__Exercise requirements__: Each entry below is to be printed verbatim.

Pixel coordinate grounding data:
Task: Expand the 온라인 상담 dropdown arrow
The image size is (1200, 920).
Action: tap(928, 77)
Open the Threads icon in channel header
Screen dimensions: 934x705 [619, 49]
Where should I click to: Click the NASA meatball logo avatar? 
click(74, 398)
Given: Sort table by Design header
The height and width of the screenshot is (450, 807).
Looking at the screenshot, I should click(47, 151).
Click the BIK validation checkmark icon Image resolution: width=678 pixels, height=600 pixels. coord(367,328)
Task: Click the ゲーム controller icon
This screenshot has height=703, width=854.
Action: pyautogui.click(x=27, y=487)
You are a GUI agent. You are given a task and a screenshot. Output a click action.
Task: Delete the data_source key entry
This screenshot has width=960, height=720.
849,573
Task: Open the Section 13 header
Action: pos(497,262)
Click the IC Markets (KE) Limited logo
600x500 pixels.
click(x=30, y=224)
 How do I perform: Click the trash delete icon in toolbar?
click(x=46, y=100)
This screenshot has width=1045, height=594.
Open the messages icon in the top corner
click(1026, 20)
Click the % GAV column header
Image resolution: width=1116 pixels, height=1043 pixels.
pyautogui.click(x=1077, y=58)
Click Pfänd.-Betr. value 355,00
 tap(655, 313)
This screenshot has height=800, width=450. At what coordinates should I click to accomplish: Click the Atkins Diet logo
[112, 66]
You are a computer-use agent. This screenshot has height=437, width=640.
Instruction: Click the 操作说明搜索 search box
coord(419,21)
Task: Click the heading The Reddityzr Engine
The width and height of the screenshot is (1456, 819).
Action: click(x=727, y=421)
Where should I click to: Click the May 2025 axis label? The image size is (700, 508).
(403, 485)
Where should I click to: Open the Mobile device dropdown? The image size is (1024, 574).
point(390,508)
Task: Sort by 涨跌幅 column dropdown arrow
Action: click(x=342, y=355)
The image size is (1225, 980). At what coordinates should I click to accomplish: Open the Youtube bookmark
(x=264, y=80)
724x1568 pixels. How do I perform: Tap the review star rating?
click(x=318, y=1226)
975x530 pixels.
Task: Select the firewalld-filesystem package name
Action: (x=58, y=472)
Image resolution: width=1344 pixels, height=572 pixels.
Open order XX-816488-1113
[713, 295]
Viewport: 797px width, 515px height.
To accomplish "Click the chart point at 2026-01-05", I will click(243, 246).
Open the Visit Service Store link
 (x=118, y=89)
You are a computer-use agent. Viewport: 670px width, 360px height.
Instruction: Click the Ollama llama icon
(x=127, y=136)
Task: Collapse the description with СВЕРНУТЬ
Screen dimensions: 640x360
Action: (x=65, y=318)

__Solution below__:
Task: Expand the 온라인 상담 dropdown arrow
The image size is (1200, 920).
Action: tap(928, 77)
Open the Threads icon in channel header
Screen dimensions: 934x705 [619, 49]
Where should I click to: Click the NASA meatball logo avatar? 
click(74, 398)
Given: Sort table by Design header
The height and width of the screenshot is (450, 807).
Looking at the screenshot, I should click(47, 151).
Click the BIK validation checkmark icon Image resolution: width=678 pixels, height=600 pixels. coord(367,328)
Task: Click the ゲーム controller icon
This screenshot has height=703, width=854.
Action: pyautogui.click(x=27, y=487)
You are a GUI agent. You are given a task and a screenshot. Output a click action.
Task: Delete the data_source key entry
This screenshot has width=960, height=720.
849,573
Task: Open the Section 13 header
Action: pos(497,262)
Click the IC Markets (KE) Limited logo
600x500 pixels.
click(x=30, y=224)
 How do I perform: Click the trash delete icon in toolbar?
click(x=46, y=100)
This screenshot has width=1045, height=594.
Open the messages icon in the top corner
click(1026, 20)
Click the % GAV column header
Image resolution: width=1116 pixels, height=1043 pixels.
pyautogui.click(x=1077, y=58)
Click Pfänd.-Betr. value 355,00
 tap(655, 313)
This screenshot has height=800, width=450. At what coordinates should I click to accomplish: Click the Atkins Diet logo
[112, 66]
You are a computer-use agent. This screenshot has height=437, width=640.
Instruction: Click the 操作说明搜索 search box
coord(419,21)
Task: Click the heading The Reddityzr Engine
The width and height of the screenshot is (1456, 819).
Action: click(x=727, y=421)
Where should I click to: Click the May 2025 axis label? The image size is (700, 508).
(403, 485)
Where should I click to: Open the Mobile device dropdown? The image size is (1024, 574).
point(390,508)
Task: Sort by 涨跌幅 column dropdown arrow
Action: click(x=342, y=355)
The image size is (1225, 980). At what coordinates should I click to accomplish: Open the Youtube bookmark
(x=264, y=80)
724x1568 pixels. How do I perform: Tap the review star rating?
click(x=318, y=1226)
975x530 pixels.
Task: Select the firewalld-filesystem package name
Action: (x=58, y=472)
Image resolution: width=1344 pixels, height=572 pixels.
Open order XX-816488-1113
[713, 295]
Viewport: 797px width, 515px height.
To accomplish "Click the chart point at 2026-01-05", I will click(243, 246).
Open the Visit Service Store link
 (x=118, y=89)
You are a computer-use agent. Viewport: 670px width, 360px height.
Instruction: Click the Ollama llama icon
(x=127, y=136)
Task: Collapse the description with СВЕРНУТЬ
Screen dimensions: 640x360
Action: (x=65, y=318)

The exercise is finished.